>>

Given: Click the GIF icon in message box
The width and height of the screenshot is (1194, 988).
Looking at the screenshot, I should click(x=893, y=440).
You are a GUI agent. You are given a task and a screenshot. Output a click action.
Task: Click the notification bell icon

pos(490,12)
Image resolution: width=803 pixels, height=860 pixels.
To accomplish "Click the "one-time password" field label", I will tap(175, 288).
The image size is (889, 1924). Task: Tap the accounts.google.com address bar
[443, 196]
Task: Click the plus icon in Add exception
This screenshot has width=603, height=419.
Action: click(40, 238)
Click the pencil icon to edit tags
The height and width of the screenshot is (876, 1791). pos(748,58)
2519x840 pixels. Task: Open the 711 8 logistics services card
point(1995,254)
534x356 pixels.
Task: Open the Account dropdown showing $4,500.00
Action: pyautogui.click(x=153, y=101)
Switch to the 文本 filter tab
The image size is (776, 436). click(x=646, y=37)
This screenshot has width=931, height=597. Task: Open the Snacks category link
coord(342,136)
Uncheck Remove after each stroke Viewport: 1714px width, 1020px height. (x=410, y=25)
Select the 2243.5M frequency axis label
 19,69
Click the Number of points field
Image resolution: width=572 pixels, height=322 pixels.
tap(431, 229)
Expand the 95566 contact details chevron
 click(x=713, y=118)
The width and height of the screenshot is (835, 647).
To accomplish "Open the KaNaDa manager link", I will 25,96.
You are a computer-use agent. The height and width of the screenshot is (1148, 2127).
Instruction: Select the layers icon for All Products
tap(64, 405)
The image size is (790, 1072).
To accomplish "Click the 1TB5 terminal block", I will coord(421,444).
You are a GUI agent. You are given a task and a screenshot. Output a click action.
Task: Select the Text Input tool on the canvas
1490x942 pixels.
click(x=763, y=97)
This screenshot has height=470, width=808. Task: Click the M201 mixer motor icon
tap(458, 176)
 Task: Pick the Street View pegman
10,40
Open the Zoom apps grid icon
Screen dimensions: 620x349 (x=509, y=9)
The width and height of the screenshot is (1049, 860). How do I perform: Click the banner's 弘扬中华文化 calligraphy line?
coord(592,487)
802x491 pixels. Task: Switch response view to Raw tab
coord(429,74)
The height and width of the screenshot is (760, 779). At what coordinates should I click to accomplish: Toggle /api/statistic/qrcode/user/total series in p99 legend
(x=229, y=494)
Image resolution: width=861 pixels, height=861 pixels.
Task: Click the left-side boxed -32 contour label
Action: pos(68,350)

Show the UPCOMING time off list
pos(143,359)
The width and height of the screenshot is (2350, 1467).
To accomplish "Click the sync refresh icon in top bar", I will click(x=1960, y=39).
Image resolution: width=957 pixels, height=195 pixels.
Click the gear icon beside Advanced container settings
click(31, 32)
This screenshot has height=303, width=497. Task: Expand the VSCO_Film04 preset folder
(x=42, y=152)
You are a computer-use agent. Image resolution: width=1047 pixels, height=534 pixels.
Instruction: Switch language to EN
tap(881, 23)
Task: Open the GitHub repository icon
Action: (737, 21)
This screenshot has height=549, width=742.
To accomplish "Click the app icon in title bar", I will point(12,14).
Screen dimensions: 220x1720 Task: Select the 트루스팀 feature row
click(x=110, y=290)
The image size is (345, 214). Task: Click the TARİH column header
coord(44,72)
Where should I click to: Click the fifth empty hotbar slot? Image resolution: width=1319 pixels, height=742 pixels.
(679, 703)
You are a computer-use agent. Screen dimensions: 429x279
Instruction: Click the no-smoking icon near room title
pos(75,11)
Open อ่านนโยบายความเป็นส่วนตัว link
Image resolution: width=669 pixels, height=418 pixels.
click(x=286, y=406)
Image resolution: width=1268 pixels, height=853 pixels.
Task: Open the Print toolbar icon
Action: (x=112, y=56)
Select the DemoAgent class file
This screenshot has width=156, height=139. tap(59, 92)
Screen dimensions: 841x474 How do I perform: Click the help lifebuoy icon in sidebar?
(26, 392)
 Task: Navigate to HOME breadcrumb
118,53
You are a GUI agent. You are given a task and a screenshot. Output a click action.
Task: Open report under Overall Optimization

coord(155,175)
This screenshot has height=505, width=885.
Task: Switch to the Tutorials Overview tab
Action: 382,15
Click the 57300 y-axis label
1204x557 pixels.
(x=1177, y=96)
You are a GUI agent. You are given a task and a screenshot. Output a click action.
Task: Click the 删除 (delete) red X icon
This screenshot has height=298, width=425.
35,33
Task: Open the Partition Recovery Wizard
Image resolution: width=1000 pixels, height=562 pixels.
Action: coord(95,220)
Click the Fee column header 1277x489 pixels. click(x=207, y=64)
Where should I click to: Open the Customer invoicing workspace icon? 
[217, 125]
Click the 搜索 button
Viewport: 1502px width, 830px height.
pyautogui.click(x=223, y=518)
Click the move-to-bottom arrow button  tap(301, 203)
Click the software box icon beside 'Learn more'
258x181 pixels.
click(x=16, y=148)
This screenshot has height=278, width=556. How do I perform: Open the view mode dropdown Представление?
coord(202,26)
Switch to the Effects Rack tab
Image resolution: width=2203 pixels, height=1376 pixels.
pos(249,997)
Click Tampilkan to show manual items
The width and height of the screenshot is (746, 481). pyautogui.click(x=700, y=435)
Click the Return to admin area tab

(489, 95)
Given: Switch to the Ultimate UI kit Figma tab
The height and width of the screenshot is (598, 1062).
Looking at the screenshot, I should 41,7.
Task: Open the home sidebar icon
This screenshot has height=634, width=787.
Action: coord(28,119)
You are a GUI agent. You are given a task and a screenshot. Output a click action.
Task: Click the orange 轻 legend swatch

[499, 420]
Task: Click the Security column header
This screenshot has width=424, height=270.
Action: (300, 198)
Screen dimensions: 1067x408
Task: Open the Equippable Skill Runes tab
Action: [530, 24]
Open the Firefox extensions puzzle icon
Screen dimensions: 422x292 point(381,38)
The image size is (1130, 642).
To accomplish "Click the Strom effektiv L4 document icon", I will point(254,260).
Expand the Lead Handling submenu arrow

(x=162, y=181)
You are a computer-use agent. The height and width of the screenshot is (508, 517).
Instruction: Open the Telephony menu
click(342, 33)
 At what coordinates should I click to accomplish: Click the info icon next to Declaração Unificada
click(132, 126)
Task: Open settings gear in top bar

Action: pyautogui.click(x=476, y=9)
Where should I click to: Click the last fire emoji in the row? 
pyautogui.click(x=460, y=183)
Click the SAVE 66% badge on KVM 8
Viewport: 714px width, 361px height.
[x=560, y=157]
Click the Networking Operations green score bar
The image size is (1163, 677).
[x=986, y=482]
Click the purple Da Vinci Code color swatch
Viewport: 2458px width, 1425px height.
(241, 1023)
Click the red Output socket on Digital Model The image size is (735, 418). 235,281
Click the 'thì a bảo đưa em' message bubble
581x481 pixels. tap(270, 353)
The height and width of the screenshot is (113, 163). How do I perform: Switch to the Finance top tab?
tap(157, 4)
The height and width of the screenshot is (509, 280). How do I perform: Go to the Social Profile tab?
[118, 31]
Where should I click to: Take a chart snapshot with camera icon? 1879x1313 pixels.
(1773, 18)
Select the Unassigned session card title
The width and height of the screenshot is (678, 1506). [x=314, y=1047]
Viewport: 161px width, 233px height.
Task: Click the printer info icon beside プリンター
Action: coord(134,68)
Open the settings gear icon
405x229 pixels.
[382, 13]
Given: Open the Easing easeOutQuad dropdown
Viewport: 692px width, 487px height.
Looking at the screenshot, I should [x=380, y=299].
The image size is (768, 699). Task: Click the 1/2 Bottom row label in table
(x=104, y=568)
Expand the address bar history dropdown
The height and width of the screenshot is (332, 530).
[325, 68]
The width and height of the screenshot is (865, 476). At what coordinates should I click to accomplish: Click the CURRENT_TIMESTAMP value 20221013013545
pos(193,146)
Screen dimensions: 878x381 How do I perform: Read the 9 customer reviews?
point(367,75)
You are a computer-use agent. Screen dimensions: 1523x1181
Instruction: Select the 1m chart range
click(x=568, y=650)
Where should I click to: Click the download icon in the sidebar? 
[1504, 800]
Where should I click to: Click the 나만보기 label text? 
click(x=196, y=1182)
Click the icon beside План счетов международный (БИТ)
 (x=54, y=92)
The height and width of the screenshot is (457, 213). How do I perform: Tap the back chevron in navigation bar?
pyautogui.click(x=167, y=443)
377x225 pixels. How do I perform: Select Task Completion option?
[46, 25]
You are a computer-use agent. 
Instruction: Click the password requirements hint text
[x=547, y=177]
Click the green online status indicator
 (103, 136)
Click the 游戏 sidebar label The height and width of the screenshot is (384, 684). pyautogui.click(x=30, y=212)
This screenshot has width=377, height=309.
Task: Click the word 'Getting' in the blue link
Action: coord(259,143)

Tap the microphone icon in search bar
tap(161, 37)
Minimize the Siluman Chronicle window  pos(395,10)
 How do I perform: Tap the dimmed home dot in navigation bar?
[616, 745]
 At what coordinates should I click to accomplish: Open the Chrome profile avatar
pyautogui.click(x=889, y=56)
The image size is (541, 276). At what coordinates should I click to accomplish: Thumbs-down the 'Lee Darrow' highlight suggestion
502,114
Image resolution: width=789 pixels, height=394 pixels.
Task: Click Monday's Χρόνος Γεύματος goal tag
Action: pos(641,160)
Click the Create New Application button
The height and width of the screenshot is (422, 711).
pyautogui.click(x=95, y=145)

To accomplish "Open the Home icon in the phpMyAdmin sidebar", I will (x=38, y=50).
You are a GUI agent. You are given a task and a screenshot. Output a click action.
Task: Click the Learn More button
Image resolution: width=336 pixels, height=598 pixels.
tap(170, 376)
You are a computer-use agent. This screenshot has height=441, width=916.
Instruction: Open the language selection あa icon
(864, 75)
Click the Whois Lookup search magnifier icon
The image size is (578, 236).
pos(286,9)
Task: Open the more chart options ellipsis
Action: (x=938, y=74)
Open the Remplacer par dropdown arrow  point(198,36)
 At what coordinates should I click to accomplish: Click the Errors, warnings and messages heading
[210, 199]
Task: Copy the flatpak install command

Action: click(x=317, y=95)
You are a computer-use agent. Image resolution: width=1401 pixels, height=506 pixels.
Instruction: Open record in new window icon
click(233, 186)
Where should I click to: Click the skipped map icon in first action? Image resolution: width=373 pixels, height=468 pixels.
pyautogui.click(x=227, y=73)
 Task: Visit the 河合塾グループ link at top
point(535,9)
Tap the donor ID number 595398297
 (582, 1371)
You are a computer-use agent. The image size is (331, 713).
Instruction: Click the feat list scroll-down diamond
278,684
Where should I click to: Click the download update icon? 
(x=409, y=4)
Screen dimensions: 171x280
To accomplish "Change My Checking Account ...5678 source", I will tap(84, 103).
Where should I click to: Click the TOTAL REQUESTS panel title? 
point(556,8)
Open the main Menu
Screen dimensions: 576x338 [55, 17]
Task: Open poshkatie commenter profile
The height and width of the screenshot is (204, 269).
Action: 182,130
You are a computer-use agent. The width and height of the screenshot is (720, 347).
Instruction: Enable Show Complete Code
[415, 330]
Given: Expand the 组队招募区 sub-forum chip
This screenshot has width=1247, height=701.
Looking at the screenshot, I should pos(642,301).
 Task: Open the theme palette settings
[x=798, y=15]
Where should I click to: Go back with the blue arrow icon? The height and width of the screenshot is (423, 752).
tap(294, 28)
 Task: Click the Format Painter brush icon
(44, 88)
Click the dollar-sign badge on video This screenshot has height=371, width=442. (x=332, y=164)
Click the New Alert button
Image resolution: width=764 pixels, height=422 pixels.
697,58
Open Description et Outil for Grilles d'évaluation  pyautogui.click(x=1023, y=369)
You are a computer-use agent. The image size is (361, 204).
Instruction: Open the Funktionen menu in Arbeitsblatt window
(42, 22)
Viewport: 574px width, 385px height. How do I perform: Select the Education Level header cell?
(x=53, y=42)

<<

# What is asked
Please copy the entries above, starting at the line that contains "Screen dimensions: 171x280" and ending at the line that contains "[x=798, y=15]", both included, with no changes.

# Solved problem
Screen dimensions: 171x280
To accomplish "Change My Checking Account ...5678 source", I will tap(84, 103).
Where should I click to: Click the TOTAL REQUESTS panel title? 
point(556,8)
Open the main Menu
Screen dimensions: 576x338 [55, 17]
Task: Open poshkatie commenter profile
The height and width of the screenshot is (204, 269).
Action: 182,130
You are a computer-use agent. The width and height of the screenshot is (720, 347).
Instruction: Enable Show Complete Code
[415, 330]
Given: Expand the 组队招募区 sub-forum chip
This screenshot has width=1247, height=701.
Looking at the screenshot, I should pos(642,301).
 Task: Open the theme palette settings
[x=798, y=15]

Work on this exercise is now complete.